Locking Janitors in Wal-Mart - False Imprisonment? - COTW #104

Yesterday, the Third Circuit issued its opinion in Zavala v. Wal Mart Stores, Inc., and it's the Case of the Week. It's just your standard RICO, false imprisonment, FLSA collective action . . . huh? Yeah, it's complicated. The Court includes some important new precedent on hyper-technical FLSA collective action certification issues that I will get back to next week. For now, let's stick with the false imprisonment claims.

The plaintiffs were janitors who worked on overnight cleaning crews in New Jersey Wal-Marts. Their false imprisonment claims were based on Wal-Mart's practice of locking its stores overnight without always having a manager with a key available to let the workers out.
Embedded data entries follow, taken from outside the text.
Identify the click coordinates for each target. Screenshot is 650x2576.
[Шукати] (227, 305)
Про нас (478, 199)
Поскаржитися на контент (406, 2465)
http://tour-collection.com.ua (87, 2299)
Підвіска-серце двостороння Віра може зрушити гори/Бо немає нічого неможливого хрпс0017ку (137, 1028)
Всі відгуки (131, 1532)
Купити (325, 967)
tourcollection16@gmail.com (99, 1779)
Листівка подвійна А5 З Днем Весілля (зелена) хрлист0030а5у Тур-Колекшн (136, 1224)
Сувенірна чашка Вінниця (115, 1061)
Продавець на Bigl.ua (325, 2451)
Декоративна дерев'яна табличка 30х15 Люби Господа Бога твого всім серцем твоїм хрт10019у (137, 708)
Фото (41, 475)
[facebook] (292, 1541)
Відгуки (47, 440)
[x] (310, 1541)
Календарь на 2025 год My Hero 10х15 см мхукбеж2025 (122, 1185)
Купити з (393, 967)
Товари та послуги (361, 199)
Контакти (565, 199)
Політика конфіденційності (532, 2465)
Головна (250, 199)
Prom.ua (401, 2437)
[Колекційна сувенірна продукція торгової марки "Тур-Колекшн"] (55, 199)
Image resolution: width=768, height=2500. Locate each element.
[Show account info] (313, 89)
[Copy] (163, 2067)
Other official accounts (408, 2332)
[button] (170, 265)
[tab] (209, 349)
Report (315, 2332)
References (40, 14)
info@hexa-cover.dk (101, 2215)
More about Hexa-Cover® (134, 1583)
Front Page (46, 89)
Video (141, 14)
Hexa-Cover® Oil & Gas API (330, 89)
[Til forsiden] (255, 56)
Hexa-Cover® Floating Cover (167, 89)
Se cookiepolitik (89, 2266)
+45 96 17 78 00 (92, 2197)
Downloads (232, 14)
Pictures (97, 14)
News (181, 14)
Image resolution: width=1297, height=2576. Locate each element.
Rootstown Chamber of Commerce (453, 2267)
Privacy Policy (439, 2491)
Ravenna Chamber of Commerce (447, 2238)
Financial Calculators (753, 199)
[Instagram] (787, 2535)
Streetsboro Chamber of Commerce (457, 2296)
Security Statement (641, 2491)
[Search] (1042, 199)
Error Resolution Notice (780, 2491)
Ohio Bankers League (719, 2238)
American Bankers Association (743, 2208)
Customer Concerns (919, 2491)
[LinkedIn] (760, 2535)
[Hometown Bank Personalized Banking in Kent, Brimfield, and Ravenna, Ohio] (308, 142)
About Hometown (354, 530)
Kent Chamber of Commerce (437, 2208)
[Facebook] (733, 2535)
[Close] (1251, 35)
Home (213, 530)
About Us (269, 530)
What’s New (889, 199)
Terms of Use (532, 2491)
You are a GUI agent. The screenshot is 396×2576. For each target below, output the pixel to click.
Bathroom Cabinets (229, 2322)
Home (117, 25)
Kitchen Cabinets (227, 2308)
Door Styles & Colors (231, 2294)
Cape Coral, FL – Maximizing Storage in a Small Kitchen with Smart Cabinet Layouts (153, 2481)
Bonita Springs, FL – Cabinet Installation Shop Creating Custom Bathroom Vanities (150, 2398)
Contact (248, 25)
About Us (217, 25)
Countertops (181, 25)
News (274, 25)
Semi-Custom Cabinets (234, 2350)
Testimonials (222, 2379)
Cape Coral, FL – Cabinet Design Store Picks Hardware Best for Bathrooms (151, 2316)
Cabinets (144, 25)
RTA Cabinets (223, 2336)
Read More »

False imprisonment?

Nope. The Court held that the workers had given implied consent to the "imprisonment":
Apparently from the very beginning of their employment, Plaintiffs were aware that Wal-Mart's policy was to close and lock the main doors of its stores when they are not open for business. Plaintiffs nevertheless chose to continue coming to work. They do not allege that they objected to the locked-door policy, nor do they allege that they requested a manager be available during their shift to open the doors. Continuing to come to work under these conditions is "conduct . . . reasonably understood by another to be intended as consent" and is therefore "as effective as consent in fact."
Some employees arguably withdrew their consent by requesting to leave (claiming managers denied their request). Their claims still had problems though. False imprisonment claims can not succeed where the "prisoner" has a reasonable means of escape. The Wal-Mart had emergency exits, effectively dooming the janitors claims. The Court held that sounding the alarm and the fear of discipline were insufficient to establish false imprisonment.